The Candles of Copenhagen
On the evening of May 4, 1945, a BBC announcer read a single sentence that changed everything for the people of Denmark: "The German forces in Holland, northwest Germany, and Denmark have surrendered."
Within minutes, Copenhagen erupted. Families who had endured five years of Nazi occupation pulled blackout curtains from their windows for the last time and set candles on their sills — thousands of them, block after block, until the darkened city blazed with light. Church bells that had been silenced pealed out across the harbor. Strangers wept in one another's arms along the Stroget. Resistance fighters who had whispered in cellars now shouted in the open streets. One sentence on the radio, and an entire nation remembered what joy felt like.

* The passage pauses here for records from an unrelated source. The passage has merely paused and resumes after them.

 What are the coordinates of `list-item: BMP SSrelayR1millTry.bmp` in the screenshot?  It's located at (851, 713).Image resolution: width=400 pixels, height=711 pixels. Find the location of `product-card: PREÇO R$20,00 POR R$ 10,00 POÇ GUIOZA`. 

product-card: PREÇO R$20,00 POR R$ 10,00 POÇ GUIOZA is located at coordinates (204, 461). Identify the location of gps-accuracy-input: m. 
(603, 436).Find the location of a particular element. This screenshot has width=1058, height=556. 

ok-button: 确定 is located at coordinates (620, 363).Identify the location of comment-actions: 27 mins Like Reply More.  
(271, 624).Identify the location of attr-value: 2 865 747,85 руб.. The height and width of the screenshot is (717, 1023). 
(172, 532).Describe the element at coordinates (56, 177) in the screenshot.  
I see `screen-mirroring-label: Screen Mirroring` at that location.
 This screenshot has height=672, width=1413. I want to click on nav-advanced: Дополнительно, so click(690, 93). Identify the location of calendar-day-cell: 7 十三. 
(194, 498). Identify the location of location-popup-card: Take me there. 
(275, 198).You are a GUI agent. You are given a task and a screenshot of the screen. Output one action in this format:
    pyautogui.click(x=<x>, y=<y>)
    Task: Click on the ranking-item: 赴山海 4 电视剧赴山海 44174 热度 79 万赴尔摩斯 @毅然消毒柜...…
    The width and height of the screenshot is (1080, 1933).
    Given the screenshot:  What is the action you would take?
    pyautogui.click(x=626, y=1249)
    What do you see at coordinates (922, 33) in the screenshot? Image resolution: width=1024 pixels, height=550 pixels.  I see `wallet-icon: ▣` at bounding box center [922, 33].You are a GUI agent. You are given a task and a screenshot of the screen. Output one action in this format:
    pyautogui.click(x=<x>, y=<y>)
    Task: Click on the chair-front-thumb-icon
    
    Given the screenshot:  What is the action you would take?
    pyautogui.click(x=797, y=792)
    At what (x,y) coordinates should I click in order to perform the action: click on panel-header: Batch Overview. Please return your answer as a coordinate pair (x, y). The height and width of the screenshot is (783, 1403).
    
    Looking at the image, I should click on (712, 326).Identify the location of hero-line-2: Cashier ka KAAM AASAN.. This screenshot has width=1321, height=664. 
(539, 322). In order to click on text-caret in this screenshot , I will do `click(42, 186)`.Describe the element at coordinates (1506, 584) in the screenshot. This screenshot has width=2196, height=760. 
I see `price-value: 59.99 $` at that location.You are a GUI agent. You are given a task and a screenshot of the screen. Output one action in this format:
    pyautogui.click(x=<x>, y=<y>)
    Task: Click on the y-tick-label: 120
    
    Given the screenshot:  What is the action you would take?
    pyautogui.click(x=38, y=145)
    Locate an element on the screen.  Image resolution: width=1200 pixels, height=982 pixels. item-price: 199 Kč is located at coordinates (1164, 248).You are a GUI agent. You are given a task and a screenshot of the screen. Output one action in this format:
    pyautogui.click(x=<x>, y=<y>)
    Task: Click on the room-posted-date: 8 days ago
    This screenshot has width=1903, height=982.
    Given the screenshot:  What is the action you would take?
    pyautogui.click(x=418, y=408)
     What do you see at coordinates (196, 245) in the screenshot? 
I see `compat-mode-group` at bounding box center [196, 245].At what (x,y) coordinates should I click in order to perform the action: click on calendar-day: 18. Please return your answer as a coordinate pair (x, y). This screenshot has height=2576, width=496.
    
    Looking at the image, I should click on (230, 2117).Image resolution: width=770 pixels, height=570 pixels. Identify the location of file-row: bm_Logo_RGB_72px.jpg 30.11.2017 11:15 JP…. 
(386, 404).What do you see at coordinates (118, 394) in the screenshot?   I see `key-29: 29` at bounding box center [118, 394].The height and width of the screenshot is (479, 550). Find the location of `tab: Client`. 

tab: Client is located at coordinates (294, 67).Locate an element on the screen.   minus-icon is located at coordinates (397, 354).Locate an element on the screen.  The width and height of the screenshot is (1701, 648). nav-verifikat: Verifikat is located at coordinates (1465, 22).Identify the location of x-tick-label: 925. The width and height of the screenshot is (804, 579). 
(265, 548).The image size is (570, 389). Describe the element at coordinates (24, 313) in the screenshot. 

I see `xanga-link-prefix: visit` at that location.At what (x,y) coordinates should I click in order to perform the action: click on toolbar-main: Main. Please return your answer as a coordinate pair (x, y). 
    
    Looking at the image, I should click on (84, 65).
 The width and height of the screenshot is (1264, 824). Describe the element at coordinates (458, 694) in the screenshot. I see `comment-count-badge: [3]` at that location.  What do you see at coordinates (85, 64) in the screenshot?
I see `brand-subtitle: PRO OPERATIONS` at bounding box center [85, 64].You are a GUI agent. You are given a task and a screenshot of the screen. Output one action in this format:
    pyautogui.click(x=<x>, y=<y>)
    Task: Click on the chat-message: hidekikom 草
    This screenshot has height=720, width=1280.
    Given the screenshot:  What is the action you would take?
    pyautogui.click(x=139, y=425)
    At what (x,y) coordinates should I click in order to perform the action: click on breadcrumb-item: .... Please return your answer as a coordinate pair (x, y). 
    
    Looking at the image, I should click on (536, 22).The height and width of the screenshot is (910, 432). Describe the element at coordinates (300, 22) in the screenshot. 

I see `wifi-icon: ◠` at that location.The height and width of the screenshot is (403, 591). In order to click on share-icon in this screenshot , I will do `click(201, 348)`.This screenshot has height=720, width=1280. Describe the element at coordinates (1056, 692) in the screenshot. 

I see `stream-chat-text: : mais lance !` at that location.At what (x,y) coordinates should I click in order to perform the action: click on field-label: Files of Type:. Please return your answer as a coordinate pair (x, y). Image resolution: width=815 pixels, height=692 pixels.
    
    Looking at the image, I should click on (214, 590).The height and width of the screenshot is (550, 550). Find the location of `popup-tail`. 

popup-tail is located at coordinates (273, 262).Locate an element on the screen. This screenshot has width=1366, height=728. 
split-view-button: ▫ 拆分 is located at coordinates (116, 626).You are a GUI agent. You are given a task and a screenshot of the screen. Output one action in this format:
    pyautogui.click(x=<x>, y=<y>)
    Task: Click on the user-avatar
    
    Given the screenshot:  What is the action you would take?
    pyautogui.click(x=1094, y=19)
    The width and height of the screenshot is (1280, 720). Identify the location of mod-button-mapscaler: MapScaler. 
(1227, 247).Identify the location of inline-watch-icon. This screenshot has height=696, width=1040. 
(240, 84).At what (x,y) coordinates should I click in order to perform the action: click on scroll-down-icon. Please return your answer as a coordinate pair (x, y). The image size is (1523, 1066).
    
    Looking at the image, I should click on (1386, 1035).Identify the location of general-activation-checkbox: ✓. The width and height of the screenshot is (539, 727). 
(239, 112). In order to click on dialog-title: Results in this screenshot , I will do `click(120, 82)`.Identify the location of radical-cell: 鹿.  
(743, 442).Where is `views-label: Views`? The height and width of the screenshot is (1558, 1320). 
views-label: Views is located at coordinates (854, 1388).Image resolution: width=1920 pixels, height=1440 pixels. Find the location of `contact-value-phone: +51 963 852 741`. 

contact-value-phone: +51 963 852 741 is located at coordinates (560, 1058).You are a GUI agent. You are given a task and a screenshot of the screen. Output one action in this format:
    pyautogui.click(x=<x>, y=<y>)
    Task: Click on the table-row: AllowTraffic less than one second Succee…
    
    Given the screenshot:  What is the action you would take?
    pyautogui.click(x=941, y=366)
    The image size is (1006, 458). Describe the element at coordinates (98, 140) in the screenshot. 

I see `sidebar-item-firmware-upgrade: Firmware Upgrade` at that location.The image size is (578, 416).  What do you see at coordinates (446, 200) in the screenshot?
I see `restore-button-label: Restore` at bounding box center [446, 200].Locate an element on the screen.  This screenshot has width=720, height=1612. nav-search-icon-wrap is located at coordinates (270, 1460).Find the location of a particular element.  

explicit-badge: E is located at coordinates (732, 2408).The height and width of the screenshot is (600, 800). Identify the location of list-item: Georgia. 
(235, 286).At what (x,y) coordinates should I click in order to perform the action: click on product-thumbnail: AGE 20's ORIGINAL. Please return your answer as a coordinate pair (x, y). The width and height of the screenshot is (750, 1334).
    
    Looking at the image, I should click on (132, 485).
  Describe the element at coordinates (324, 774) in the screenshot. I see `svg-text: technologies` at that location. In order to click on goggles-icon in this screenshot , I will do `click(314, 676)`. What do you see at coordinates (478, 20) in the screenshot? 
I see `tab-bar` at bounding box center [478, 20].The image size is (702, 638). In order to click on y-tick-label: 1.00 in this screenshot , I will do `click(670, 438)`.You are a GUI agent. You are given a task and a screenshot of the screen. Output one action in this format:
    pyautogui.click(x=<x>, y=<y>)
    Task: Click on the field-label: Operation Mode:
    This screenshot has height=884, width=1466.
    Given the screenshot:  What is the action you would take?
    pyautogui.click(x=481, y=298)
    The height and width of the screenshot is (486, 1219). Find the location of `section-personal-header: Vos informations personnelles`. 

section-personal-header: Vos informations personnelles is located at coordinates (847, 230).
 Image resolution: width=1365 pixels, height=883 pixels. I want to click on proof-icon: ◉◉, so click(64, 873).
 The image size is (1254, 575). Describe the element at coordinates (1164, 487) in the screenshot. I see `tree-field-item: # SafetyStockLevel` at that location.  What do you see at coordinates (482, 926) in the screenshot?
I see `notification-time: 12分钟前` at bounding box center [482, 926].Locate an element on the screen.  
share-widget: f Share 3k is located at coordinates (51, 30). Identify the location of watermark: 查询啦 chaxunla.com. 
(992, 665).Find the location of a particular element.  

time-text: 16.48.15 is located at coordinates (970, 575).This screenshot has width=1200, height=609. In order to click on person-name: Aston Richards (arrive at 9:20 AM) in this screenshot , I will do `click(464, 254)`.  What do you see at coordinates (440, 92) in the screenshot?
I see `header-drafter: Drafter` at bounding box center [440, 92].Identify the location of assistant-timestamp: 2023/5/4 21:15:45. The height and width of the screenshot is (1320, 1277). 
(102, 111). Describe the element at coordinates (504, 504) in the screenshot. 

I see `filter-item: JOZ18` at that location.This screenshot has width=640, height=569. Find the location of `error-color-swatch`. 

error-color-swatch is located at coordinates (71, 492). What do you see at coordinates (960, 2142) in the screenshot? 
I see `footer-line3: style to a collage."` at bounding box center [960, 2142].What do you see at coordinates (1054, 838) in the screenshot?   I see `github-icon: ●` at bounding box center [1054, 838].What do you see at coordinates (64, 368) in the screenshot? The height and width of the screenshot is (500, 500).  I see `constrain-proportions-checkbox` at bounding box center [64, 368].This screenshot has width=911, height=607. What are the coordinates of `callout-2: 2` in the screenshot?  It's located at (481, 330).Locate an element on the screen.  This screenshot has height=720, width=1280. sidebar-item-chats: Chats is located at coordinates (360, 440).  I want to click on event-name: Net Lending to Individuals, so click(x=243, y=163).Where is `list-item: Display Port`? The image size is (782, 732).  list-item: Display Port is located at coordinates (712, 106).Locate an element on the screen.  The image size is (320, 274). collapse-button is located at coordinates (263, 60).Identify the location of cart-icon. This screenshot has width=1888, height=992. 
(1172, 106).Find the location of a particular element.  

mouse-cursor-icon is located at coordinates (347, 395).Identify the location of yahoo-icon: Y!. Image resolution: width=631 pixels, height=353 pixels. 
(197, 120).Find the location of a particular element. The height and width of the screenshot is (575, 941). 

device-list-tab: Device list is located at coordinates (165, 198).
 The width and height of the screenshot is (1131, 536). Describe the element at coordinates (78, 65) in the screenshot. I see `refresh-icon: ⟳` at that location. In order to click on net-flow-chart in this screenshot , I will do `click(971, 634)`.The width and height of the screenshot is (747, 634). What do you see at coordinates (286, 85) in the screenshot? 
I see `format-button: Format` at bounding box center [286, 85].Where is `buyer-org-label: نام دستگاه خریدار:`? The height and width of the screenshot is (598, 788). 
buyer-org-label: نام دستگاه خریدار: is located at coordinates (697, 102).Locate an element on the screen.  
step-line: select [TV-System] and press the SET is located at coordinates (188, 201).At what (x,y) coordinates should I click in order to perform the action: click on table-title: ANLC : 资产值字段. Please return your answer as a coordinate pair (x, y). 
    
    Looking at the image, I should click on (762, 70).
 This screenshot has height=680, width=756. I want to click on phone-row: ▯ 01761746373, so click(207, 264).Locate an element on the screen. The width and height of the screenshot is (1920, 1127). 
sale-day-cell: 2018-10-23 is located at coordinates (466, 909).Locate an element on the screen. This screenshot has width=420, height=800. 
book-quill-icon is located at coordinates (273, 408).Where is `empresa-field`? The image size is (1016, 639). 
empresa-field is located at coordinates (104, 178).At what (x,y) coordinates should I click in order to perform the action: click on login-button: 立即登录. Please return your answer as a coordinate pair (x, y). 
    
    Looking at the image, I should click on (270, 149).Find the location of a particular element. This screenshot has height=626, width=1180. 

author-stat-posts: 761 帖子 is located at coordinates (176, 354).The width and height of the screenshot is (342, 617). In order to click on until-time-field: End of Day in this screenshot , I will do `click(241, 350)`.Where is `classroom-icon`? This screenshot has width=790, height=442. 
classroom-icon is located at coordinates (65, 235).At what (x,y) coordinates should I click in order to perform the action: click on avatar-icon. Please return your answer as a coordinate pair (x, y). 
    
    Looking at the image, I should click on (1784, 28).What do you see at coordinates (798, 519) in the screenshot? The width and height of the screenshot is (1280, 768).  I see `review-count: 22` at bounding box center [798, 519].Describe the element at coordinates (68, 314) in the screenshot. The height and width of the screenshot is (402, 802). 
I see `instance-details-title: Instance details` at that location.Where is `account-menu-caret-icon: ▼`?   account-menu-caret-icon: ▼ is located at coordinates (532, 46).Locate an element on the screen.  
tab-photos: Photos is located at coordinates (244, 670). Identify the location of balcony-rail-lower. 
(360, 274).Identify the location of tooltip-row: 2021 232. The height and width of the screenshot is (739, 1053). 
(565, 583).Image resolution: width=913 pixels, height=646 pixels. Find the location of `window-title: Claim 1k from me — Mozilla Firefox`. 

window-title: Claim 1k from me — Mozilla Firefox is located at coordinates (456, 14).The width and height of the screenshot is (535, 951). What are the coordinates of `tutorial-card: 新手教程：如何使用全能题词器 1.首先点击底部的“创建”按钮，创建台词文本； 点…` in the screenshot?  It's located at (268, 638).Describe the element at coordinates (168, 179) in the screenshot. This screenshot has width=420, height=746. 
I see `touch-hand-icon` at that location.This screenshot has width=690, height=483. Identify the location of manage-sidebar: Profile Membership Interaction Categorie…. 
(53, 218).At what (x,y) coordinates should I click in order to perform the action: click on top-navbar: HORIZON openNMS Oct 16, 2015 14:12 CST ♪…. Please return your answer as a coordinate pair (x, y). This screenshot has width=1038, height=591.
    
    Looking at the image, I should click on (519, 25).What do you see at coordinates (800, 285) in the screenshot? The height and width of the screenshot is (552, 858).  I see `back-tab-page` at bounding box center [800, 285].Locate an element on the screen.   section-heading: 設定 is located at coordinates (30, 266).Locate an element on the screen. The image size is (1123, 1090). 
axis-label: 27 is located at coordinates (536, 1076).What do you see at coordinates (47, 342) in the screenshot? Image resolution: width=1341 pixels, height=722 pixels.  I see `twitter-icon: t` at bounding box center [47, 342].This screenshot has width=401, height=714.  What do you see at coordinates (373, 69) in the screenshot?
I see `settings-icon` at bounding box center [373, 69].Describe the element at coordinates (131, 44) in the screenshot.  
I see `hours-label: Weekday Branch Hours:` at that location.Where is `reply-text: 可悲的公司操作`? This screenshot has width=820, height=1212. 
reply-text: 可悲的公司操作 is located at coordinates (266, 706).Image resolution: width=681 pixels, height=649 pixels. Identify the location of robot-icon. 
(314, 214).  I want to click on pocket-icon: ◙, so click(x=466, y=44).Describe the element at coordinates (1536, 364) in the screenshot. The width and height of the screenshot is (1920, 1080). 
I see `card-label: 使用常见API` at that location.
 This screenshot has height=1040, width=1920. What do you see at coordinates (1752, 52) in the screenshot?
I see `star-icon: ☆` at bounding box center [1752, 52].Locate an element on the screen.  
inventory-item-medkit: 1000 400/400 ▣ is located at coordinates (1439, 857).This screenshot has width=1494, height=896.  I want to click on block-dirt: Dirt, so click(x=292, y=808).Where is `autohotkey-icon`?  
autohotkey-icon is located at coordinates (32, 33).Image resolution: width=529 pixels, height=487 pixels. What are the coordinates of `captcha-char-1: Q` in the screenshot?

Isaiah saw something like this, but on an infinitely grander scale. He pictured a messenger sprinting over the mountains toward Jerusalem — a city that had known the long night of exile — crying out, "Your God reigns!" At those words, the watchmen on the broken walls lift their voices together in song. The very rubble of the city breaks into singing.
The good news of the Gospel is that kind of announcement. It is not advice to try harder or a program for self-improvement. It is a declaration: the Almighty has bared His holy arm. Redemption has come. Every blackout curtain can come down, because the light now shining will never be extinguished.